◆ AIM OF THE TASK
Could you repeat verbatim the rows from the one containing "[Account] (205, 12)" through the one containing "Regeln für Coding & Scripting (81, 135)", both ends included, and leave the pictures out?

◆ SUPPLIED RECORDS
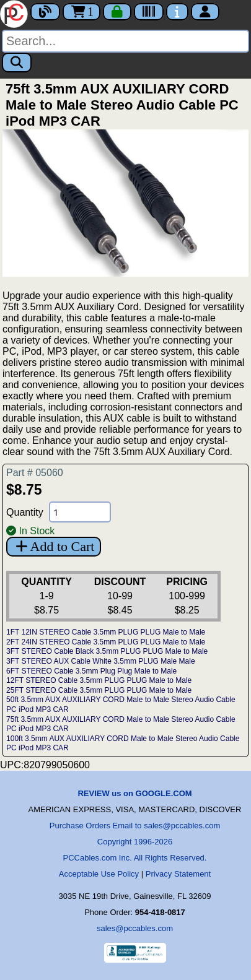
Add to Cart (53, 546)
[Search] (125, 41)
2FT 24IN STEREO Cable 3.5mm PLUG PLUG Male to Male (105, 642)
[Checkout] (117, 12)
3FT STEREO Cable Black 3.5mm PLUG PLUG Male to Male (107, 651)
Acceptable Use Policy (99, 874)
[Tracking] (149, 12)
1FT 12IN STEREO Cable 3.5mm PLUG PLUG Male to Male (105, 632)
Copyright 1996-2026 (134, 841)
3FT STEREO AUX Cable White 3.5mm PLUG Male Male (100, 661)
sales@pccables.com (134, 928)
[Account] (205, 12)
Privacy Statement (178, 874)
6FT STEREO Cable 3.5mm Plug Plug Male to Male (91, 671)
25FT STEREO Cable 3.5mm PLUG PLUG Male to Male (99, 690)
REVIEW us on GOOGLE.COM (134, 793)
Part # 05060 (35, 472)
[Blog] (45, 12)
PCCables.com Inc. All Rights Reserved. (135, 857)
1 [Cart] (81, 12)
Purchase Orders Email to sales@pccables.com (134, 825)
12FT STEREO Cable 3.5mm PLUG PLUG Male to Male (99, 680)
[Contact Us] (177, 12)
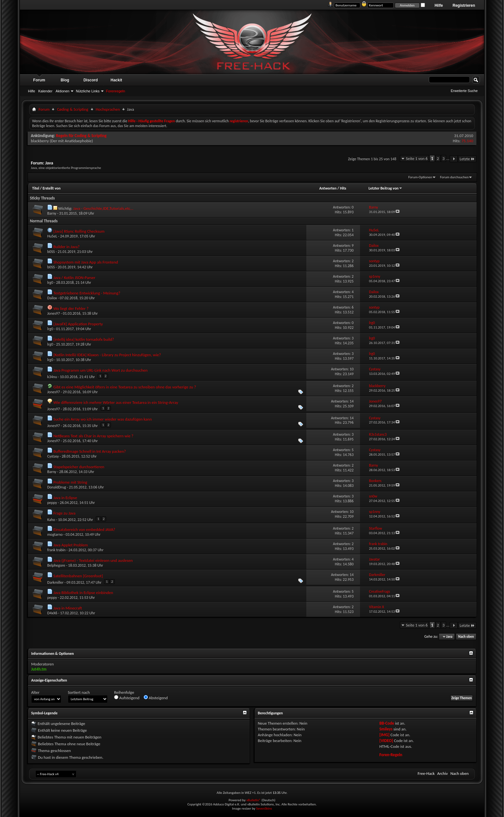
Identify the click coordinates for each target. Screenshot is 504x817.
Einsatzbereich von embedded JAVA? (84, 529)
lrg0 (50, 283)
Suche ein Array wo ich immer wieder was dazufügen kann (102, 419)
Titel (36, 188)
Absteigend (156, 698)
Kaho (51, 520)
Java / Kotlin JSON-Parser (74, 278)
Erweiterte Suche (464, 91)
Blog (65, 80)
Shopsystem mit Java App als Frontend (86, 262)
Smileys (386, 729)
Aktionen (62, 91)
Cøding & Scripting (72, 109)
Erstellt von (51, 188)
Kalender (45, 91)
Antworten (328, 188)
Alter (35, 692)
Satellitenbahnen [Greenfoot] (78, 576)
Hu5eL (52, 236)
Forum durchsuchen (454, 177)
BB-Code (387, 723)
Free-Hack (426, 773)
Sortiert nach (79, 692)
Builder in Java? (66, 247)
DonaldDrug (57, 487)
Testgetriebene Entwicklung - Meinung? (87, 293)
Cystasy (53, 456)
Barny (52, 213)
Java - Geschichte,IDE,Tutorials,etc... (103, 208)
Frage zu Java (64, 513)
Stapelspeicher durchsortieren (79, 467)
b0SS (51, 252)
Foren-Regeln (391, 755)
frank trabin (56, 550)
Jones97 (53, 313)
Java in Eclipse (65, 497)
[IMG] (384, 735)
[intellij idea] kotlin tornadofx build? (84, 339)
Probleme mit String (70, 482)
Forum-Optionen (420, 177)
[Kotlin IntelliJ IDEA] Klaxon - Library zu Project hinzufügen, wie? (107, 355)
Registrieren (464, 5)
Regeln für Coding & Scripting (81, 135)
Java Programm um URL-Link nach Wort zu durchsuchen (100, 370)
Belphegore (56, 565)
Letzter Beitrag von (385, 188)
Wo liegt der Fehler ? (71, 308)
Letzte (467, 159)
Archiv (442, 773)
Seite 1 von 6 (417, 158)
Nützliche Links (88, 91)
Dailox (52, 298)
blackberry (40, 141)
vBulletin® (253, 800)
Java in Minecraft (68, 608)
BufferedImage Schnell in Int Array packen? (90, 451)
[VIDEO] (386, 741)
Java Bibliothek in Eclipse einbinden (83, 592)
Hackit (116, 80)
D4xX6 (52, 613)
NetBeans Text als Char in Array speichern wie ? (93, 436)
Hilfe (439, 5)
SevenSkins (264, 808)
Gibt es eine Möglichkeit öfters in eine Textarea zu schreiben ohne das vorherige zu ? (125, 387)
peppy (52, 502)
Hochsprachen (108, 109)
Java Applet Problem (70, 545)
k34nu (52, 377)
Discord (91, 80)
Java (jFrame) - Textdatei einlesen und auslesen (93, 560)
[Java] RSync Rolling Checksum (79, 231)
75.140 (467, 141)
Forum (39, 80)
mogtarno (55, 534)
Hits (343, 188)
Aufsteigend (127, 698)
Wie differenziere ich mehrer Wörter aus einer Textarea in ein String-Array (116, 402)
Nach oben (466, 637)
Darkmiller (55, 582)
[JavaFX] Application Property (78, 324)
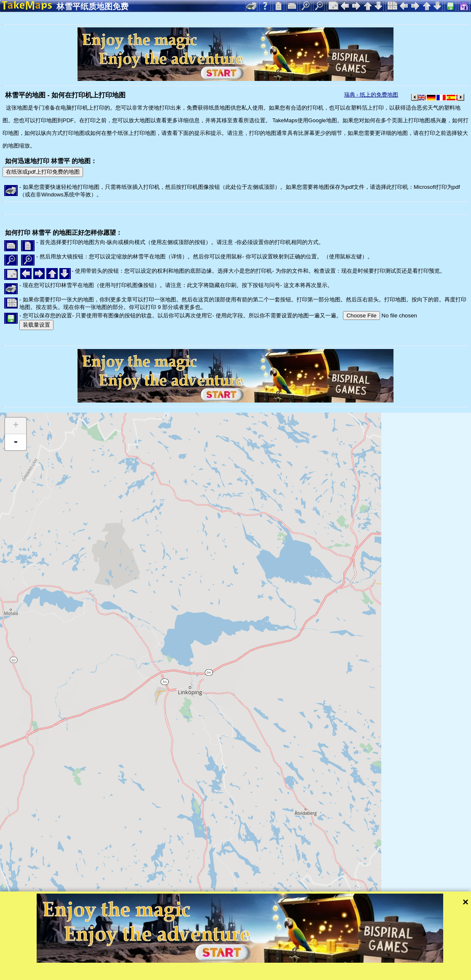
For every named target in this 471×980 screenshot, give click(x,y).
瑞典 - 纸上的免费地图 (371, 94)
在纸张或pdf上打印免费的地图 (43, 172)
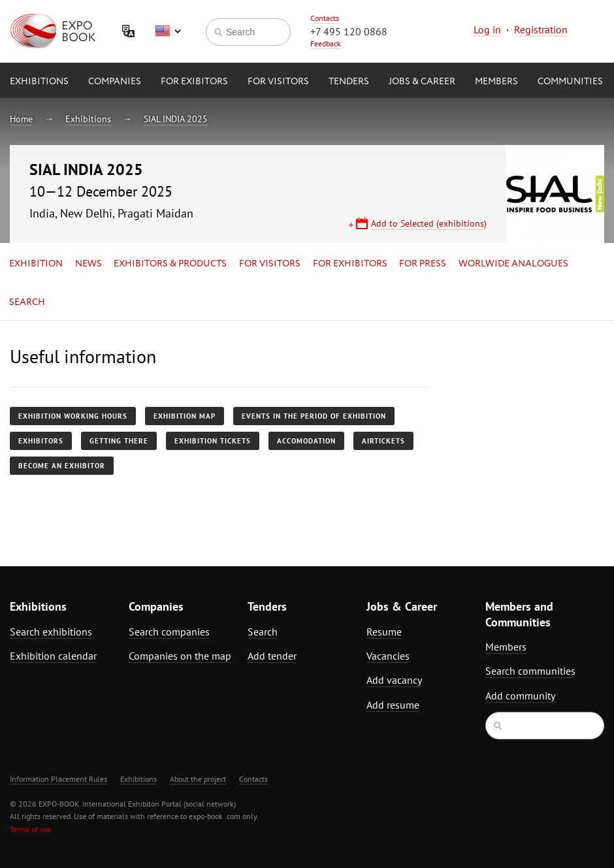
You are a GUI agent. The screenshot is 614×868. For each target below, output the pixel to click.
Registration (541, 29)
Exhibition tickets (212, 441)
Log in (487, 29)
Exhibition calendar (53, 656)
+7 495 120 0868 (349, 31)
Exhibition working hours (73, 416)
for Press (423, 264)
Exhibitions (39, 82)
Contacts (325, 18)
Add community (520, 696)
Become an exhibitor (61, 466)
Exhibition (36, 264)
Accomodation (306, 441)
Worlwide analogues (513, 264)
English (168, 31)
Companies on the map (180, 656)
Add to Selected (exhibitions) (428, 223)
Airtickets (383, 441)
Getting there (119, 441)
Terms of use (30, 829)
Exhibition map (184, 416)
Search (27, 302)
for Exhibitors (350, 264)
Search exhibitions (51, 632)
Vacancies (388, 656)
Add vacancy (394, 680)
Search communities (530, 671)
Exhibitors (40, 441)
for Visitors (278, 82)
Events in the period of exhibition (314, 416)
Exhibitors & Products (170, 264)
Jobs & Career (422, 82)
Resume (384, 632)
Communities (570, 82)
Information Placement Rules (58, 779)
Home (21, 119)
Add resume (393, 705)
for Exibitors (194, 82)
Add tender (272, 656)
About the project (198, 779)
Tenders (349, 82)
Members (496, 82)
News (88, 264)
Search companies (169, 632)
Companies (114, 82)
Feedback (325, 43)
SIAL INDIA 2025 (176, 119)
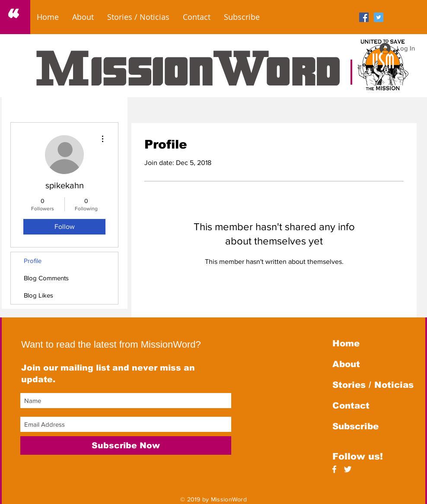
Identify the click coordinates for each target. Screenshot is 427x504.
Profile (32, 260)
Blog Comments (46, 278)
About (346, 364)
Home (346, 343)
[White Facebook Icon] (334, 469)
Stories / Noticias (373, 385)
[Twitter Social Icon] (379, 17)
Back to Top (13, 465)
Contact (351, 406)
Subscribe (355, 426)
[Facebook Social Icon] (364, 17)
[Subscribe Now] (126, 445)
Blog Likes (38, 295)
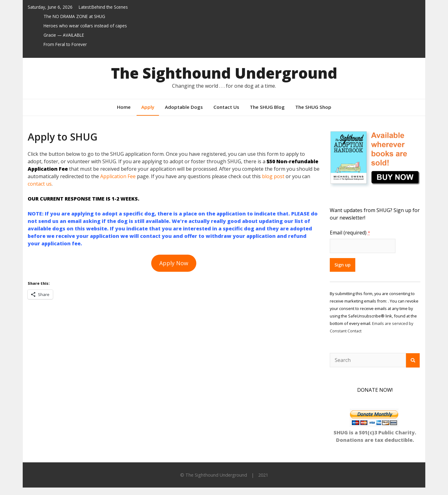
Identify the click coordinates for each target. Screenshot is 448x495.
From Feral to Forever (65, 44)
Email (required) (350, 233)
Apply (148, 107)
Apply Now (174, 263)
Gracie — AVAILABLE (64, 35)
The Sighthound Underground (224, 73)
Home (124, 107)
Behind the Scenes (110, 7)
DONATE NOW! (375, 390)
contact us (40, 184)
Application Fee (118, 176)
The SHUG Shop (313, 107)
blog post (273, 176)
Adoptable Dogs (184, 107)
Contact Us (226, 107)
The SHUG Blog (267, 107)
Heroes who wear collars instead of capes (85, 25)
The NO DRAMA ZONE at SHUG (74, 16)
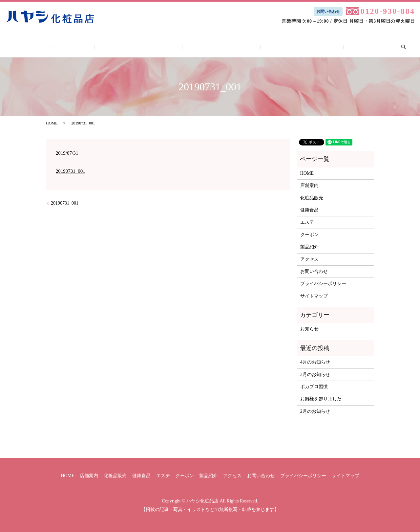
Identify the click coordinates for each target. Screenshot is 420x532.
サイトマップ (314, 296)
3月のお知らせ (315, 374)
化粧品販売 (131, 47)
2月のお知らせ (315, 411)
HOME (60, 47)
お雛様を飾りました (321, 399)
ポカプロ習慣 (314, 387)
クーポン (233, 47)
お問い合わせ (328, 11)
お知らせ (309, 329)
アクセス (303, 47)
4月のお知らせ (315, 362)
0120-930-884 (388, 11)
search (379, 46)
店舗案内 (93, 47)
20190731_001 (71, 171)
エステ (201, 47)
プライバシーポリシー (323, 283)
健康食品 (168, 47)
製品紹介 (268, 47)
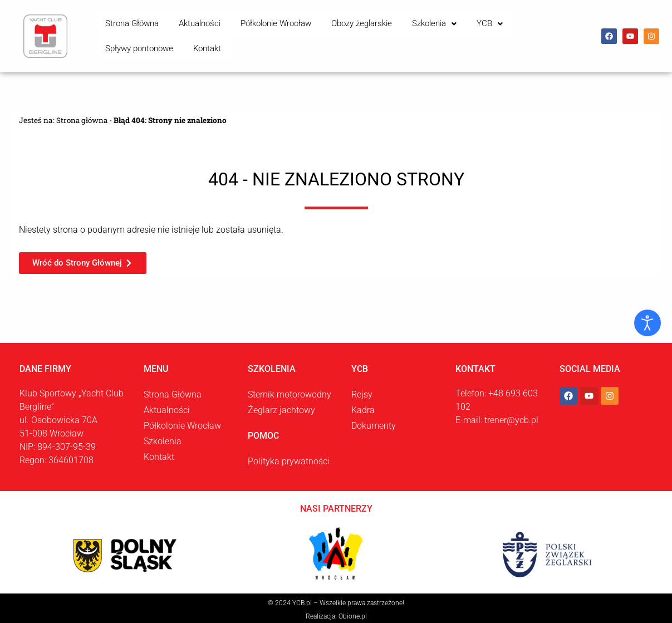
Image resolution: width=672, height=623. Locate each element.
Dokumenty (374, 419)
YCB (440, 33)
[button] (394, 33)
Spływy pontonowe (499, 33)
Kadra (363, 404)
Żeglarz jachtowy (281, 404)
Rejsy (362, 388)
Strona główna (82, 114)
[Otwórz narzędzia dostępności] (648, 323)
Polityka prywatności (288, 455)
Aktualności (186, 33)
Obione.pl (352, 610)
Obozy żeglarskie (330, 33)
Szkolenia (394, 33)
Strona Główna (127, 33)
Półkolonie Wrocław (253, 33)
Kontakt (558, 33)
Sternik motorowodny (290, 388)
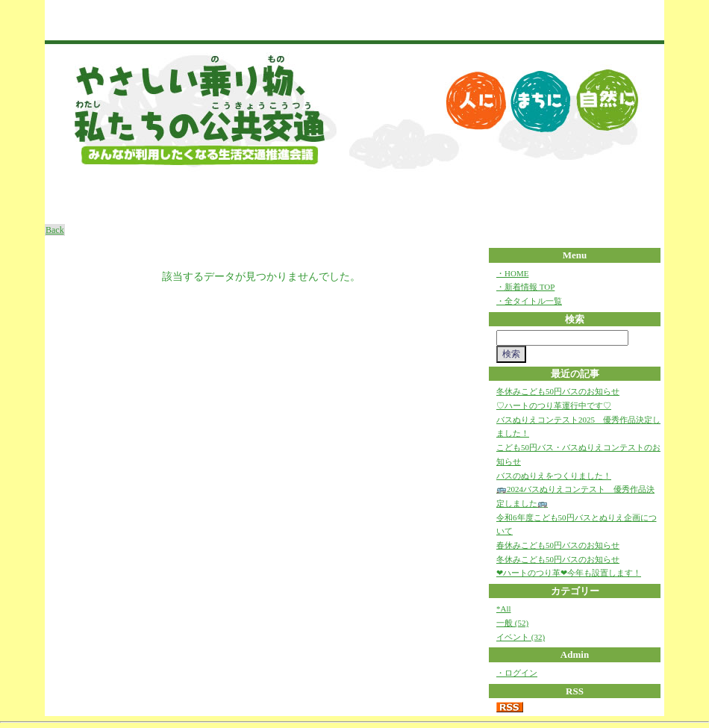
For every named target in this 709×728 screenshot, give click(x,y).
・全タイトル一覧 (529, 301)
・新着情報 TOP (525, 287)
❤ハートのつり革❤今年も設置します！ (569, 573)
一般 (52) (512, 623)
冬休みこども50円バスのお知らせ (557, 391)
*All (504, 609)
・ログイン (516, 673)
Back (54, 230)
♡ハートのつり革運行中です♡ (554, 405)
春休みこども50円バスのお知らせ (557, 545)
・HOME (512, 273)
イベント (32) (520, 637)
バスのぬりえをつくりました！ (554, 476)
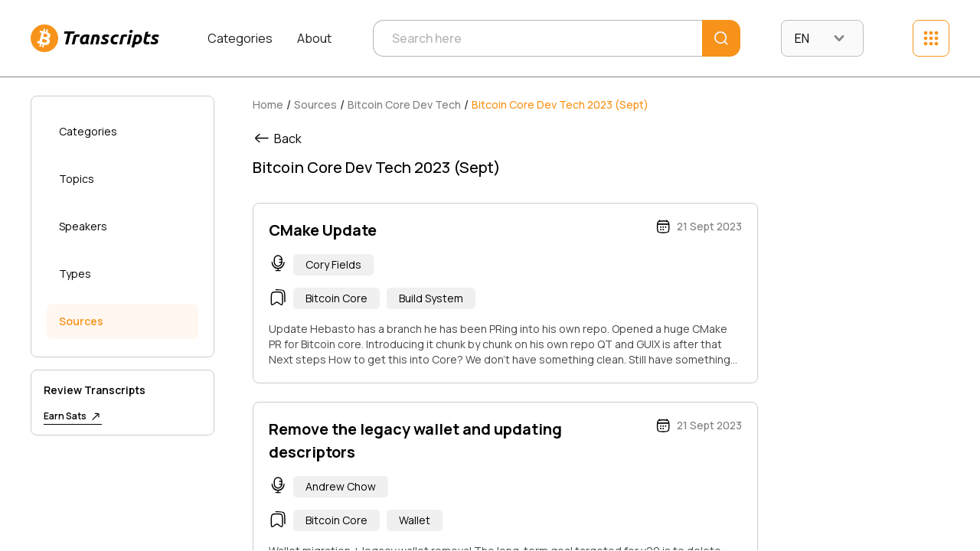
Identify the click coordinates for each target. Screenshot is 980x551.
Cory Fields (333, 264)
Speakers (83, 226)
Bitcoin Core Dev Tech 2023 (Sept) (560, 104)
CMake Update (322, 230)
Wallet (414, 520)
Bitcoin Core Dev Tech (404, 104)
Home (268, 104)
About (314, 38)
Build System (431, 298)
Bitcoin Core (336, 298)
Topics (77, 178)
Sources (81, 321)
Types (75, 273)
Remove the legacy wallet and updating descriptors (415, 440)
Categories (240, 38)
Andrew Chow (341, 486)
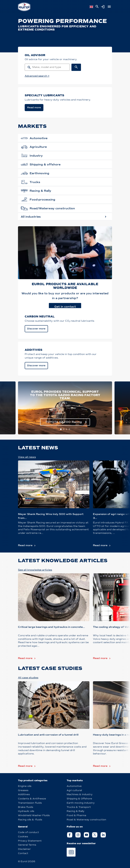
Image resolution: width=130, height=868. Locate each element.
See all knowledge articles (35, 570)
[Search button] (76, 67)
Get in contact (65, 307)
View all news (27, 457)
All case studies (28, 678)
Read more (25, 545)
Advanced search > (37, 76)
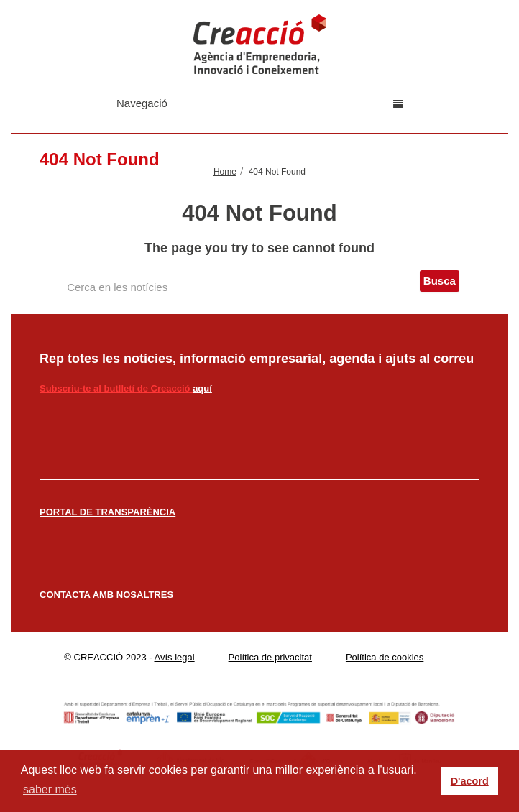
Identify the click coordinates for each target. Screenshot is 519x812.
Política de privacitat (270, 657)
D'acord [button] (469, 781)
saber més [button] (50, 789)
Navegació (260, 103)
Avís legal (175, 657)
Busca (439, 280)
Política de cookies (385, 657)
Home (225, 172)
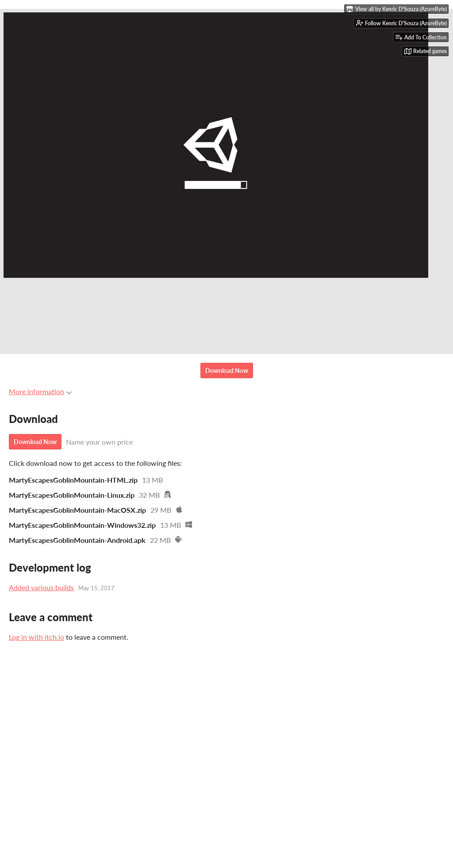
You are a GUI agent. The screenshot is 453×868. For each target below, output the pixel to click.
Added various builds (41, 587)
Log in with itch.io (36, 637)
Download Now (226, 370)
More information (40, 391)
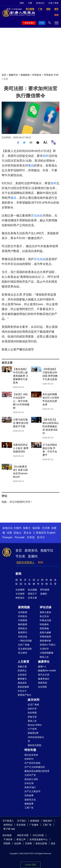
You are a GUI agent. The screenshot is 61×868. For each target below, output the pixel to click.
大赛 (30, 3)
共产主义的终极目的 (35, 767)
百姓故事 (29, 795)
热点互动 (44, 616)
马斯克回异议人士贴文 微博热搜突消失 (21, 448)
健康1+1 (42, 666)
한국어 (41, 537)
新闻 (18, 574)
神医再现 (42, 683)
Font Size (45, 142)
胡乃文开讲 (43, 675)
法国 (9, 533)
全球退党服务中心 (39, 839)
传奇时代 (29, 759)
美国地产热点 (24, 695)
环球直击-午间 (51, 75)
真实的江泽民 (31, 779)
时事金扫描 (45, 620)
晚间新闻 (22, 624)
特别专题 (30, 750)
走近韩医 (42, 687)
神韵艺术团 (23, 835)
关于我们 (21, 821)
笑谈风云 (22, 671)
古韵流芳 (22, 675)
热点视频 (32, 590)
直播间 (33, 556)
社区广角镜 (24, 645)
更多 (53, 843)
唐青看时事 (45, 641)
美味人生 (32, 721)
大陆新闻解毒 (46, 653)
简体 (56, 3)
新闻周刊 (22, 632)
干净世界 (8, 839)
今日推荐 (20, 594)
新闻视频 (24, 607)
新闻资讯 (31, 550)
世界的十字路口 (47, 645)
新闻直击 (22, 628)
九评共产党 (30, 775)
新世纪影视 (41, 843)
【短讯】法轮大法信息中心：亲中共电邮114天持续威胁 (21, 401)
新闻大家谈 (45, 612)
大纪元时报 (38, 835)
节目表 (20, 556)
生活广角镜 (33, 705)
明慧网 (7, 843)
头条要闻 (20, 590)
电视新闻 (25, 75)
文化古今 (22, 691)
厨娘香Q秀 (33, 733)
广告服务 (34, 825)
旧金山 (17, 533)
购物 (40, 562)
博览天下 (32, 594)
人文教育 (23, 661)
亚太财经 (22, 653)
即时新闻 (45, 590)
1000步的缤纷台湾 (36, 739)
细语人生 (44, 657)
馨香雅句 (22, 679)
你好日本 (32, 709)
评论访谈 (45, 607)
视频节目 (13, 75)
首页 (4, 75)
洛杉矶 (36, 528)
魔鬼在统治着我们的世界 (37, 771)
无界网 (28, 843)
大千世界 (32, 729)
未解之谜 (22, 666)
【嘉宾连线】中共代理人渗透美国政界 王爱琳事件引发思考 (21, 376)
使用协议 (8, 825)
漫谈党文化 (30, 800)
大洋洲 (45, 528)
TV (42, 23)
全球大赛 (32, 598)
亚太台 (27, 533)
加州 (45, 156)
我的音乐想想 (35, 745)
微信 (31, 165)
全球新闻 (22, 612)
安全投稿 (21, 825)
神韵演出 (20, 598)
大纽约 (17, 528)
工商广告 (29, 808)
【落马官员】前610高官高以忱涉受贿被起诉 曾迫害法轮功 (50, 426)
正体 (50, 3)
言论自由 (37, 215)
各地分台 (40, 3)
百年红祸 (29, 783)
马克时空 (44, 649)
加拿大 (27, 528)
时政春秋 (44, 624)
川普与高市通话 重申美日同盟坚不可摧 (21, 423)
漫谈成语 (22, 683)
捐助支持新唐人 (25, 562)
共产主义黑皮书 (32, 791)
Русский (20, 537)
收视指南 (35, 821)
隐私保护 (47, 821)
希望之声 (21, 839)
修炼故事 (29, 804)
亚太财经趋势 (25, 649)
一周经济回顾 (25, 641)
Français (7, 537)
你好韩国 (32, 713)
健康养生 (44, 661)
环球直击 (37, 75)
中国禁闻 (22, 620)
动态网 (18, 843)
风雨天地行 (30, 787)
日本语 (30, 537)
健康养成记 (43, 679)
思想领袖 (44, 628)
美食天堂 (32, 717)
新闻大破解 (45, 632)
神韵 (22, 3)
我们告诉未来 (31, 755)
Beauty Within (35, 725)
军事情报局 (45, 637)
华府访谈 (22, 637)
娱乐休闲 (34, 700)
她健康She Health (47, 671)
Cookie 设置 (30, 865)
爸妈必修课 (23, 687)
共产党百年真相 (32, 763)
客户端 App (9, 829)
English (51, 533)
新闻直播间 (29, 23)
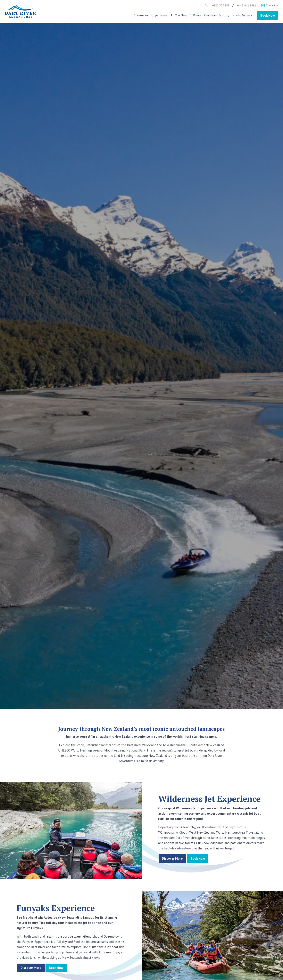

◆ OUTPUT OF THE EXERCISE
[Account] (205, 12)
Privacy Statement (178, 874)
6FT STEREO Cable 3.5mm Plug Plug Male to Male (91, 671)
25FT STEREO Cable 3.5mm PLUG PLUG Male to Male (99, 690)
REVIEW us on GOOGLE.COM (134, 793)
Part # 05060 (35, 472)
[Blog] (45, 12)
PCCables.com Inc. All Rights Reserved. (135, 857)
1 [Cart] (81, 12)
Purchase Orders Email to sales@pccables.com (134, 825)
12FT STEREO Cable 3.5mm PLUG PLUG Male to Male (99, 680)
[Contact Us] (177, 12)
Identify the click coordinates for each target. Screenshot is 504x817.
Einsatzbereich von embedded JAVA? (84, 529)
lrg0 (50, 283)
Suche ein Array wo ich immer wieder was dazufügen kann (102, 419)
Titel (36, 188)
Absteigend (156, 698)
Kaho (51, 520)
Java / Kotlin JSON-Parser (74, 278)
Erweiterte Suche (464, 91)
Blog (65, 80)
Shopsystem mit Java App als Frontend (86, 262)
Smileys (386, 729)
Aktionen (62, 91)
Cøding & Scripting (72, 109)
Erstellt von (51, 188)
Kalender (45, 91)
Antworten (328, 188)
Alter (35, 692)
Satellitenbahnen [Greenfoot] (78, 576)
Hu5eL (52, 236)
Forum durchsuchen (454, 177)
BB-Code (387, 723)
Free-Hack (426, 773)
Sortiert nach (79, 692)
Builder in Java? (66, 247)
DonaldDrug (57, 487)
Testgetriebene Entwicklung - Meinung? (87, 293)
Cystasy (53, 456)
Barny (52, 213)
Java - Geschichte,IDE,Tutorials,etc... (103, 208)
Frage zu Java (64, 513)
Stapelspeicher durchsortieren (79, 467)
b0SS (51, 252)
Foren-Regeln (391, 755)
frank trabin (56, 550)
Jones97 (53, 313)
Java in Eclipse (65, 497)
[IMG] (384, 735)
[intellij idea] kotlin tornadofx build? (84, 339)
Probleme mit String (70, 482)
Forum-Optionen (420, 177)
[Kotlin IntelliJ IDEA] Klaxon - Library zu Project hinzufügen, wie? (107, 355)
Registrieren (464, 5)
Regeln für Coding & Scripting (81, 135)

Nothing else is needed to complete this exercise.